In their May 29 New York Times op-ed advertisement for the series, Burns and Novick give a lofty rationale for their film. Succumbing to another cliché, they claim it is about healing. But the discourse of healing misleads as much as it informs, presupposing a prewar America that was a seamless unity, where everyone got along. As sociologist Keith Beattie showed in his 1998 book The Scar That Binds: American Culture and the Vietnam War, that America was mythical. The real one was already torn by racism and McCarthyism, and frayed by modern technology. Domestic class conflict and racial and gender anxieties, too, continued right through the war, as the historian Milton Bates pointed out in his 1996 book The Wars We Took to Vietnam.
That fractured America was complicit in its going to war, not simply a passive victim of it. Burns and Novick intentionally exclude scholars like Beattie and Bates, however. “No historians or other expert talking heads” mar their film, they told the Times’s reviewer Jennifer Schuessler. “Instead,” Schuessler reports matter-of-factly, their “79 onscreen interviews give the ground-up view of the war from the mostly ordinary people who lived through it.”
Ground-up views are susceptible, especially after 40 years, to the very myths they are supposed to belie. Memories that are 40 years old are too influenced by movies, novels, newspapers, and television—or those dreaded historians—to count for documentation. Lawyers, judges, and courts concluded years ago that eyewitness accounts of crimes that are only hours old are unreliable—so, 40 years? Or 50? In the hands of filmmakers, however, such accounts are too easily and too often used as a veneer to manage viewer perceptions.1 Here Burns and Novick offer false equivalences, or “balance” in journalistic parlance. In promoting healing instead of the search for truth, The Vietnam War offers misleading comforts.
The contradictions of The Vietnam War pile up from the start. Its creators might claim a ground-up view—and the film does give us lot of grunt-level footage, like Marines in rice paddies and GIs jumping out of helicopters—but the prevailing interpretations of these scenes come from elites. Some of these notables would be better cast into confessional booths than onto PBS screens, too. For example, John Negroponte, a prominent interpreter in the film, used diplomatic appointments as cover for covert activities over a half-century of US-engineered (or –attempted) regime-change operations.

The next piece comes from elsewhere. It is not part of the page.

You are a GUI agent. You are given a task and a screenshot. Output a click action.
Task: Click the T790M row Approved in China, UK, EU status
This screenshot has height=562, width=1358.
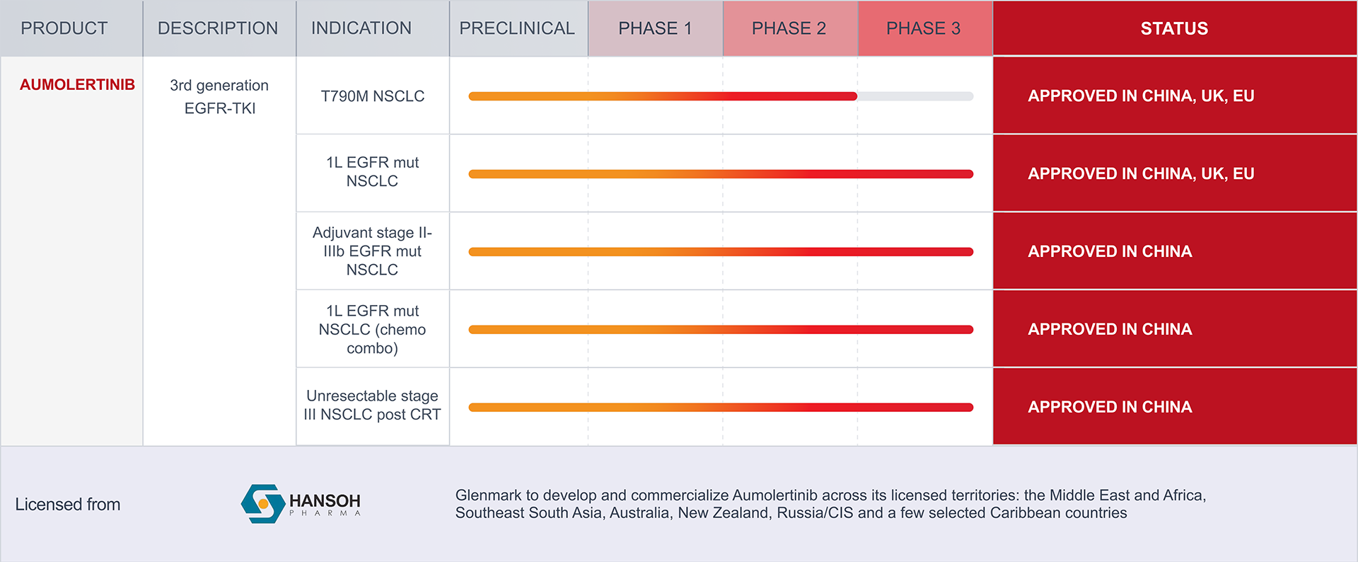pos(1141,96)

Just over 30 years old when he began his Vietnam assignment, Negroponte developed a reputation as a “hardliner” in negotiations to end the war in Vietnam, once breaking with his superior officer Henry Kissinger for making too many concessions to communist North Vietnam. Later in his life, he took lessons from Vietnam to America’s adventures across the world. As ambassador to Honduras between 1981 and 1985, Negroponte built the small and friendly nation into a bustling military platform for cross-border operations against the leftist Sandinista government in Nicaragua; when popular opposition to the US military presence in Honduras arose, he enabled and covered for the murderous death squads of General Gustavo Álvarez Martínez, a graduate of the US Army School of the Americas at Fort Benning, Georgia. As a delegate to the United Nations in the early 2000s, he helped sell the invasion of Iraq on the false claims that Saddam Hussein had weapons of mass destruction. Once characterized by journalist Stephen Kinzer as “a great fabulist,” Negroponte’s prominence in The Vietnam War will have viewers of many political stripes scratching their heads.
A historical documentary in search of consensus, The Vietnam War indulges in Cold War common sense. It pits East against West and the United States against Communism. It could have been made in the 1980s. More recent scholarship might have provided a fresher frame and more comprehensive account of the war. For instance, Gareth Porter, in his 2005 Perils of Dominance, argues that the US stepped into a swamp of local-level conflicts, where East-West ideological tensions were largely irrelevant. Philip Catton’s 2002 Diem’s Final Failure and Philip Taylor’s 2001 Fragments of the Present put peasant-landlord conflicts characteristic of Vietnam’s disintegrating feudal system on the research agenda. Had they brought to life this new thinking about the war, Burns and Novick would have made a more enduring contribution.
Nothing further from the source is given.